On Robot Pigeons
Last month I expressed some skepticism that you can learn much about humans by building robot copies of them.
I still think this, but that doesn’t mean that robots can’t teach us anything about biology. A case in point: Pigeonbot, a device that combined some drone parts with some bird parts (feathers, notably). By flying the robot in wind tunnels, the robot’s makers, David Lentink of Stanford and his colleagues, discovered how pigeons use their wrist bones to control their flight. The robot’s flights in wind tunnels also confirmed their explanation of how an anatomical feature of feathers prevents them from fluttering apart in flight.
Human minds aren’t wings, and anyway, those insights into flight weren’t gained by building imitation feathers. (Instead, the researchers used actual pigeon feathers, attached to the robotic parts of their machine.) The equivalent for the study of the human mind would, I guess, be a ghastly B-movie creature that had human brain regions grafted onto a robot body (not something any lab can legally do). So, no, Pigeonbot doesn’t suggest that building imitation humans will lead to insights into real ones. But it does show that robots that simulate real creatures can produce insights into how the creatures work.
Robot gods and robot monsters
In that same July post about humanoid robots, I also speculated that it might be good for such robots to play up their eerie sort-of-human-but-not-really quality, rather than trying to hide it. I didn’t know when I wrote that there is a lively vein of research into just this sort of device.
Virtually attending this week’s 2021 IEEE Conference on robot and human interactive communication (RO-MAN), I came upon this workshop (which, dammit, I wasn’t able to watch for schedule-conflict reasons).
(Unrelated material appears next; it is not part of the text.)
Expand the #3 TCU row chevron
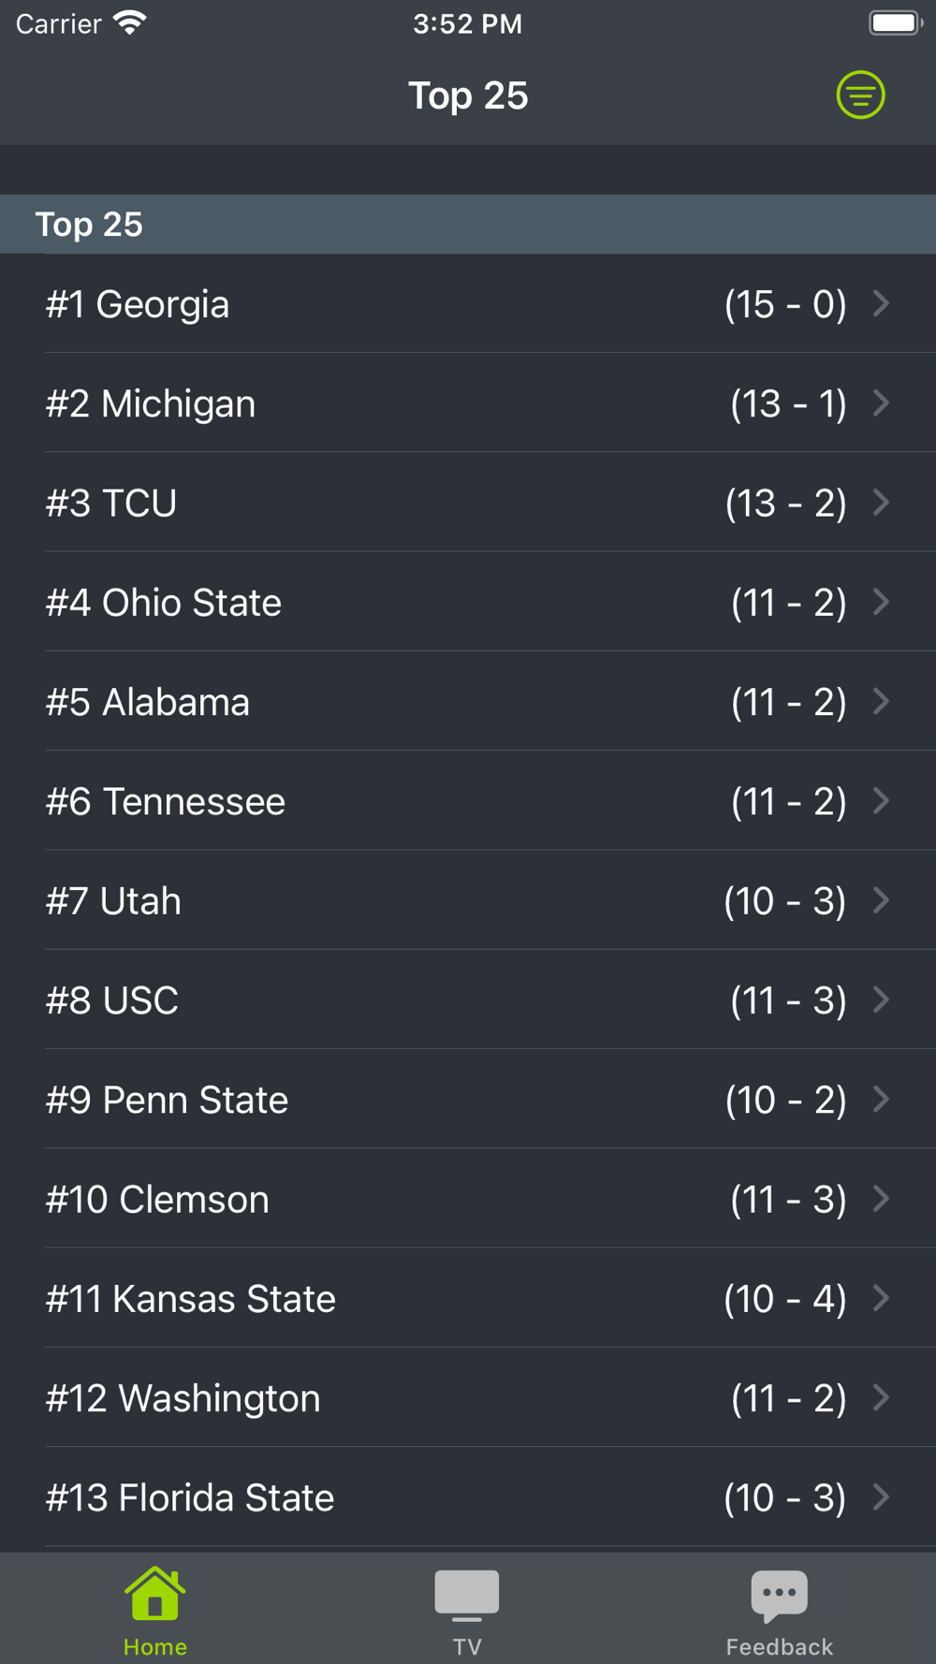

The organizers propose that engineers can create eerie robots to serve today the role played in the past by the fabulous creatures of traditional religion — to be a hinge between the world of daily life and the Beyond. “If robots can play the role of “others” in traditional religion,” the organizers write, a lost connection the other world might be restored. (In fact, “theomorphic” robots are already doing religious work around the world, as Sigal Samuel documented last year at Vox. And, in fact, they’re often a blend of very human and very not-human traits.
One proof-of-concept the workshop organizers cite is a strange part-humanlike, part-not-at-all-human robot that, as it happens, I have seen for myself: The robotic incarnation of the merciful divinity Kannon, at Kyoto’s Ko-daiji Temple. That robot is indeed beautifully strange. I was fascinated to watch it and its effect on believers. It was for sure more engaging to watch than a robot desk clerk.
More on RO-MAN coming soon. It’s still going on, and I’m trying to take in as much of it as I can.
Did they record the session on robots and folklore etc? I'd love to watch that.
OK I wanna see the robot demons and fairies.